I am currently setting up SPR assays for a high affinity binding interaction between an immobilized antibody on protein G (5RUs immobilized) and a protein X.
I work in HBS-P buffer but I see that very often HBS-EP is preferred for antibody assays.
Is there any reason for that ? I know EDTA is a chelating agent but why removing metals ? Does it intefere with binding?
I actually have a quite low surface activity (around 25%) which is surprising because the interaction I study is supposed to be very high (Kd 0.1 nM) and optimized, I would expect a surface activity >50%.
I wondered if I could see a big change by adding EDTA in my running buffer.
the HBS-EP was the first buffer promoted by Biacore and therefore stuck in the mind of the users. As far as I know, metal ions do not interfere with normal interactions on a CM-dextran chip and including EDTA also should not interfere.
But, we routinely leave out the EDTA since we require often calcium or zinc ions. So the message is: use the appropriate buffer for your interaction. There are no obligatory buffers.
With low surface activity you mean that the actual Rmax is only 25% of the theoretical Rmax based on the protein sizes and immobilization level of the ligand? Assuming that, the KD is independent of the amount of functional ligand on the surface. You can see the Rmax as a kind of scaling factor for the curves (and the amount of functional ligand). However, when your analyte is not 100% functional, you think that you inject a 100 nM solution and it is only a 25 nM functional solution then you get a lower Rmax and KD than expected.
Can you verify the functionality of the ligand surface and analyte with another assay?

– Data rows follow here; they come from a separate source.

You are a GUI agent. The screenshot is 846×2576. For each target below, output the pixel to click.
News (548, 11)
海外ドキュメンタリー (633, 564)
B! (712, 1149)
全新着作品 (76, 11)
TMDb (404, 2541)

Thank you for your answer. The functionnality of the ligand is not a problem we performed a quality control of it. But I think the analyte might be the problem. I will run a SEC-MALS to check.
Another point, I try to perform both kinetic & steady state experiments. I manage to see a small dissociation and to reach only a start of plateau (maximum contact time of the apparatus used (with a flow rate of 5µL/min, 1h30 association & 5h dissociation)
In kinetics, I get a Kd of 0.2 nM with correct T-values etc..
In steady state, I shift from 1 log the Kd (I see 5 nM)
Is there any explanation in such differences between kinetics and steady state analysis?